En büyük örneği Almanya olmak üzere bir çok Avrupa ülkesi koalisyonlar ile idare ediliyor. Sosyal demokratlar ve muhafazakar demokratlar pekala birlikte koalisyon kurabiliyor. Verilen oyların %65’ini temsil edecek, büyük koalisyona “Evet” diyorum. AKP ve CHP kendilerine verilen “ortaklık görevini” pekala yürütebilir. Burada belirleyici olan CHP’nin böyle bir koalisyonda yapabilecekleri olur.

CHP, toplumun büyük bir kesminin ve kendisine oy vermiş olanların haklarını; hukuksal zeminden, sokağa kadar korur ise, işçi ve kadın hakları konusunda atılacak adımlara öncülük eder ise, darmadağın olmuş adalet sisteminin yeniden inşasında etkin rol alabilir ise, Kürt sorununun çözümünde adımlarını hızlandırabilir ise, dış politikadaki çılgınlıklara dur diyebilir ise, toplumsal gerginliği azaltacak siyaset dilinin kullanıma sokulmasını destekler ise, yeni Anayasa için güç birliğine varım der ise; çok da güzel olur pek de güzel olur.

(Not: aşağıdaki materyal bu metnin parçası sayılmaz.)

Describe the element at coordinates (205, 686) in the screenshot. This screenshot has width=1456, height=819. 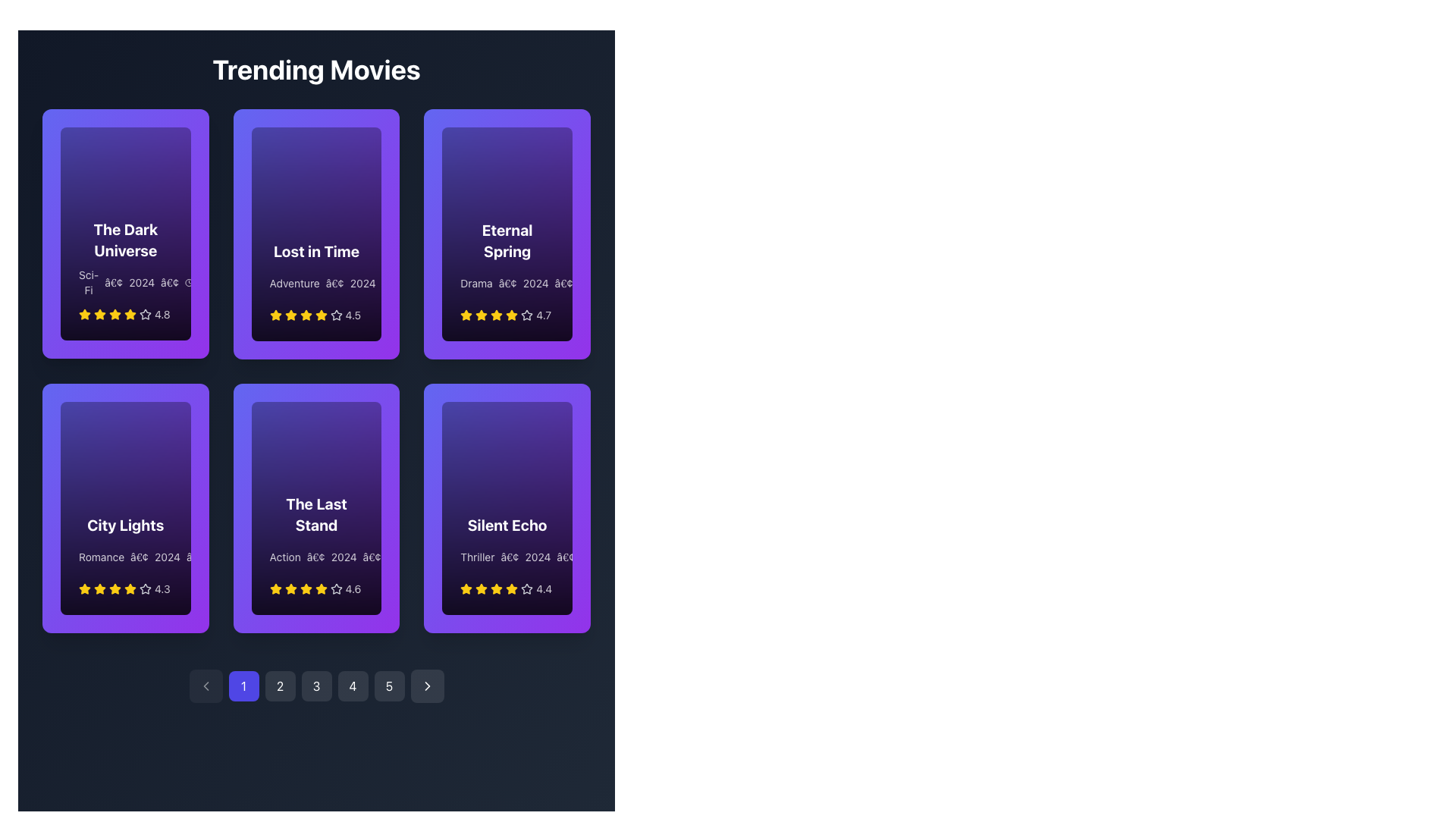
I see `the leftmost navigation button in the pagination controls` at that location.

Ülkedeki gerilim atmosferinin dağılması için büyük bir umuttur bu koalisyon. 3 gün mü surer beş gün mü, altı ay mı, dört sene mi bilemem. ama ülkeye nefes aldırır bu koalisyon.

Denemeye değerdir, neden olmasındır.

AKP ve CHP üyelerini, gönül verenlerini, bu koalisyon üzerine gerçekten düşünmeye davet ediyorum.

Pide mevzusu...

Salakçadır, aptalcadır, şapşalcadır, işgüzarlıktır, kendini bilmez bir yalakanın soytarılığıdır. AKP’nin en büyük düşmanı bu kraldan çok kralcılardır. Adam pide üzerine bunu yazdığında, sizlerin hoşuna gideceğini düşünüyor.

Olayın vehametinin farkında mısınız?

Düşünüyor derken lafın gelişi tabi ki. Kral çıplak diyenlere biraz daha fazla kulak verseydiniz, böyle saçma sapan, kepaze olaylar ile karşılaşmazdınız.

Bisiklet yolları...

Şehrimiz ova olmanın da verdiği sorumluluk ile, Türkiye’de bisiklet ortalamasında önlerde yer alıyor. Her köşe başında, ana caddede, sokakta, bisikleti ile yol alan insanımıza rastlamak mümkün. Yazın kendini göstermesi ile birlikte bu sayı iyice artmış durumda. Lakin bu sayı ilimizde yeteri kadar değer görmüyor.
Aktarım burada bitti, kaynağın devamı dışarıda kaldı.